Caitlin's expression shifts to understanding.

"That's okay, you don't have to figure it out right now. You're also highly photosensitive… all your senses seem to more easily stimulated, actually." Caitlin's frown is almost imperceptible, but Felicity catches it. She can tell just by the way her friend's voice gets a bit lower that she's worried.

"Yeah that was… weird." Felicity says, as she thinks about the way she can still hear everyone's heartbeat if she concentrates enough, and how she's heard Caitlin's heels walking down the hall for a full five minutes before she appeared on her door.

Felicity bites her lip and tries to put the full measure of her concentration on where she is now, what she feels and hears now, so that she doesn't get even more freaked out.

"Is it affecting your concentration? Do you feel dizzy? Nauseous?"

Felicity shakes her head.

"No." And she huffs a laugh, but it's so devoid of hilarity that it sounds bitter even to her own ears. "My head is always kind of a mess and loud, so it's not really bothering me. I'm still hungry though."

And she gives Caitlin a hopeful look. The doc smiles.

"That's' good. That's a good sign. The moment doctor Wells tells me we're done with the initial tests, I'll bring you something delicious myself." she says, nodding. "In the meantime, your sensory reactions are much higher than usual but also lower now than it was when you woke up, and keeps lowering, so you should be heading towards stabilisation."

By the time the plane touches down, Oliver is almost ready to jump out of his own skin.

He talks to nobody the whole way, locking his muscles in place so that he wouldn't jump every time someone brushed by him in the airport. He fucking hates crowds and right now he's not even close to being in the vicinity of the state of mind it takes to deal with them.

He feels more focused now that he has a purpose, that he's moving and his body is actually doing something with the energy corroding his bones, but he also feels like he's moving in slow motion. Nothing is happening fast enough: the plane, the chest at the border, the car.

He is restless and growing even more anxious, his thoughts scattering in a hundred different directions. Felicity, John, Sara, Merlyn wherever the fuck he is, Thea, Merlyn… Felicity!

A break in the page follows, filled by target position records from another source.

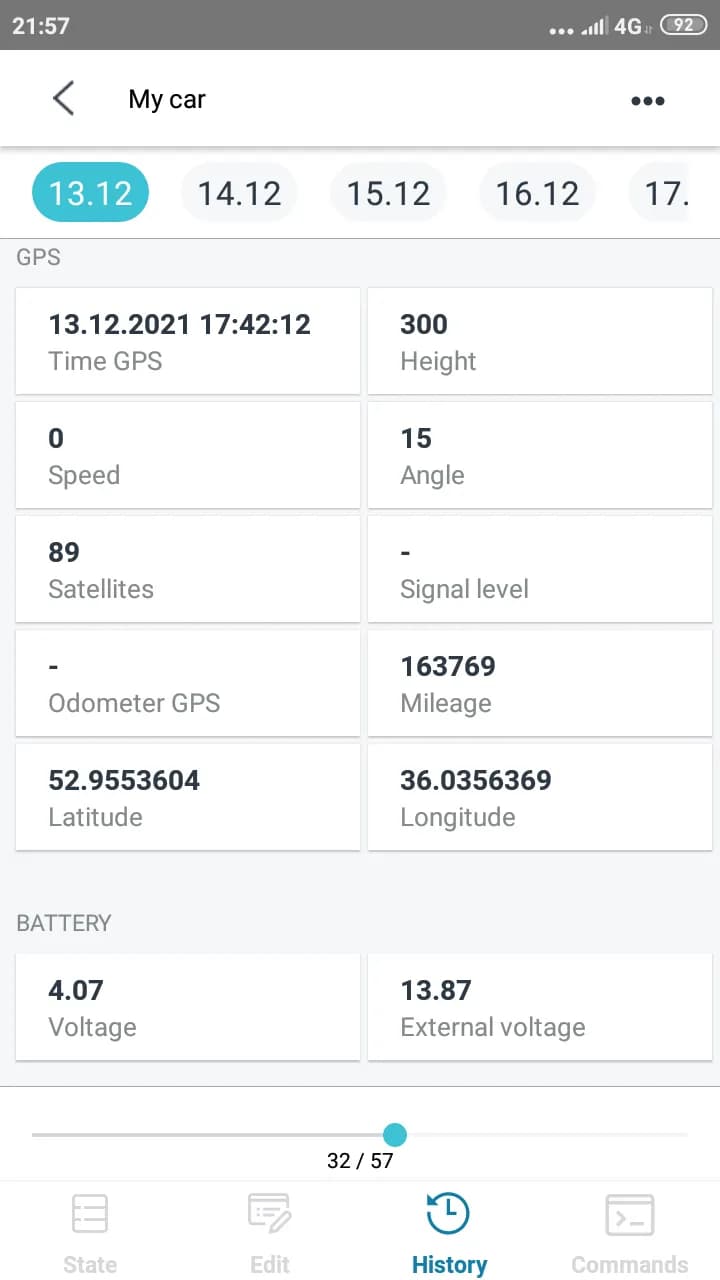This screenshot has height=1280, width=720.
Task: Open the three-dot more options menu
Action: [647, 100]
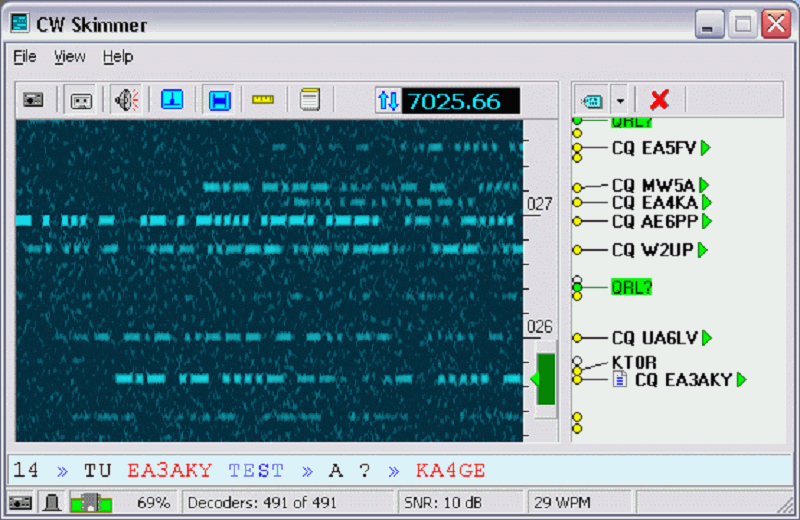Click the green frequency slider marker

tap(543, 379)
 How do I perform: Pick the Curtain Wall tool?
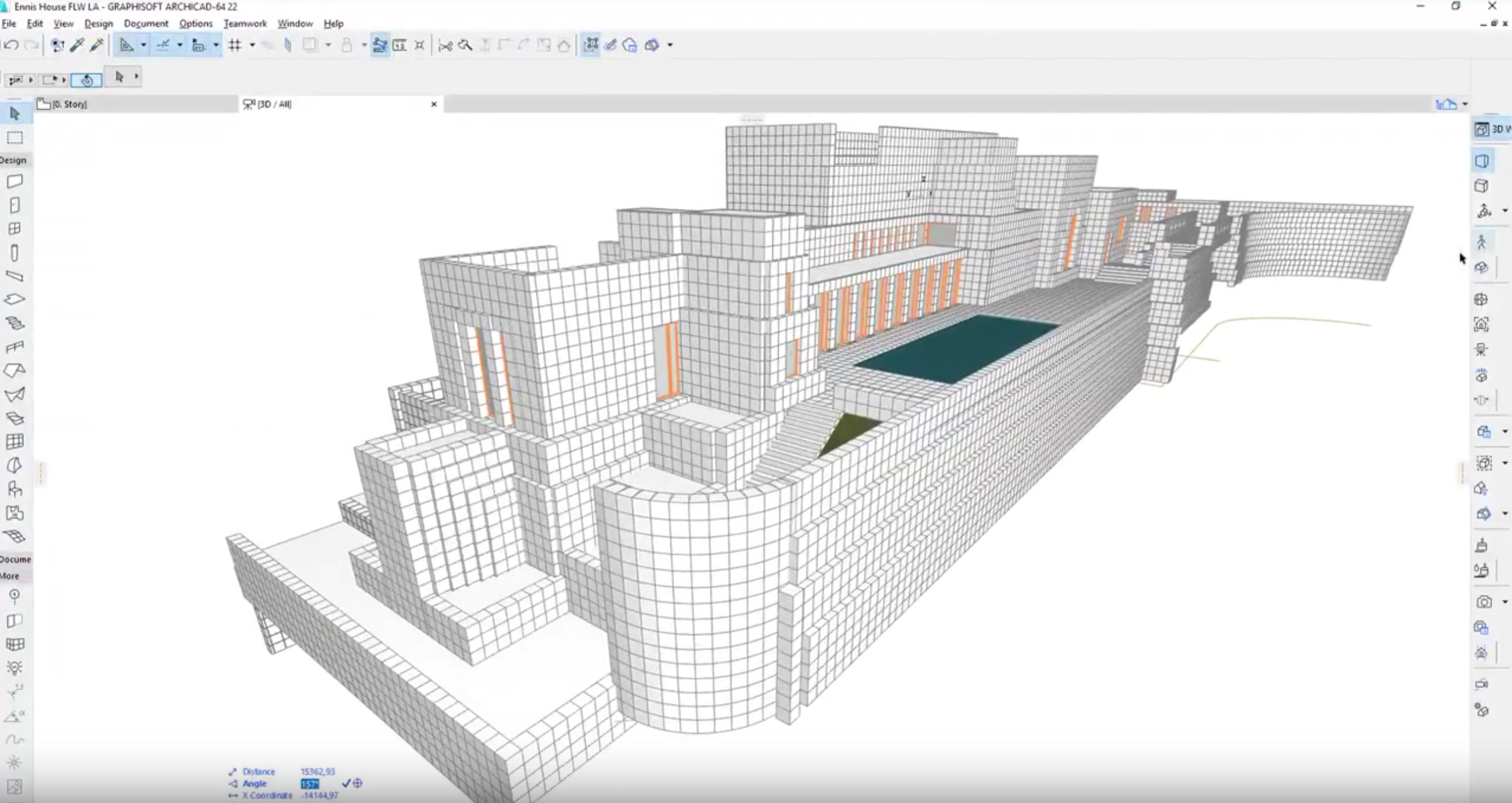tap(14, 442)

He can't even think about her, about what he just left behind, without flinching so he avoids the thought of her completely. He has to, in order to be able to do this.

Everything has it's own space in his head, so he puts Felicity gently in one of those rooms and closes the door softly behind him. It had to stay there for now.

Why did Thea lie? Why didn't she call him back, why didn't she contact him.

There could be so many reasons for it.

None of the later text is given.